Are there cancers that don’t respond to these sorts of drugs?

Yes. PD-1 drugs are really only effective for cancers that trigger an immune response. Most melanomas arise from ultraviolet radiation-induced mutations, and as far as the immune system is concerned, that makes them look as foreign as a virus or bacterium. So when you have tumors that have a lot of mutations, they look really foreign, and the immune system triggers its “on” switch. But in other tumors, like in pancreatic cancer, some types of brain cancer, some sarcomas, there are very few mutations, and the immune system doesn’t have a strong “on” switch. In order to treat those with immunotherapy, you would need to make sure that the immune system has some way to recognize the tumor.
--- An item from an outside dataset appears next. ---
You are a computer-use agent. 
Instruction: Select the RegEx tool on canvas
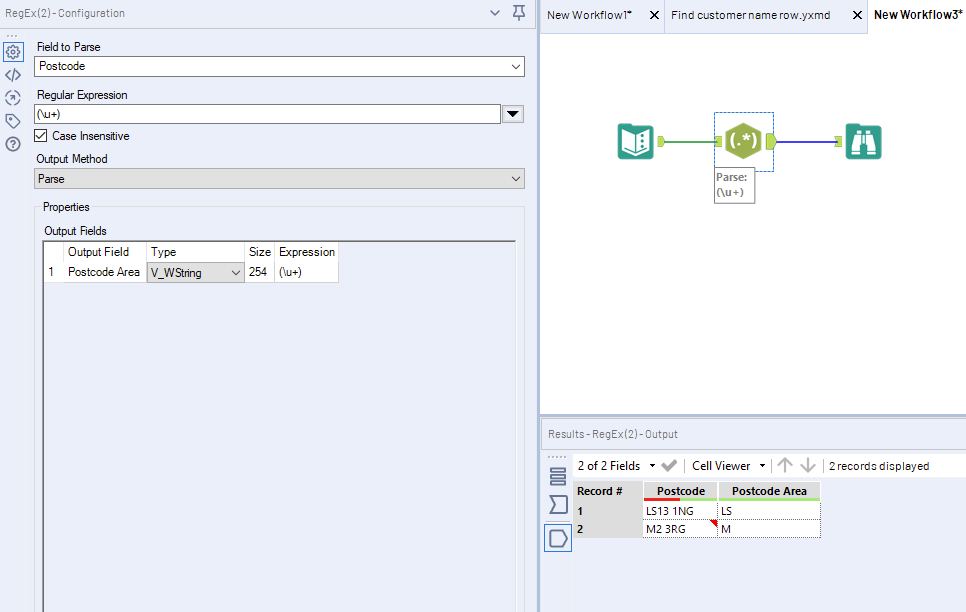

Are there other diseases besides cancer that could benefit from reversing T cell exhaustion?

Well, chronic infectious disease is a big one. There are trials in HIV and hepatitis infections to give anti–PD-1 drugs, and there’s some talk about malaria as well. Autoimmunity would be another big one. For those patients, you’d want to go in and activate the PD-1 pathway instead of blocking it to slow down an immune response.

There’s a growing body of evidence that pathways like PD-1 play a role in many other diseases, however, like Alzheimer’s and other neurodegenerative disease. There’s some evidence perhaps that it could work for cardiovascular disease as well.

What do these treatments mean for the future of medicine? Could you see a future where we can treat chronic disease by just manipulating our immune systems?

I think that’s exactly the aspirational goal. It’s going to take decades to get there, but that’s why things are so exciting right now. If we truly understand how to tune the dial for the immune system, then what we’re doing in cancer opens the door to treat other diseases as well. We’re now giving drugs that are essentially retraining and reprogramming how the immune system works. If you fast forward and take what’s happening to its logical extension, that’s the goal: to really think about how we can make precision immune therapy part of our normal clinical operation.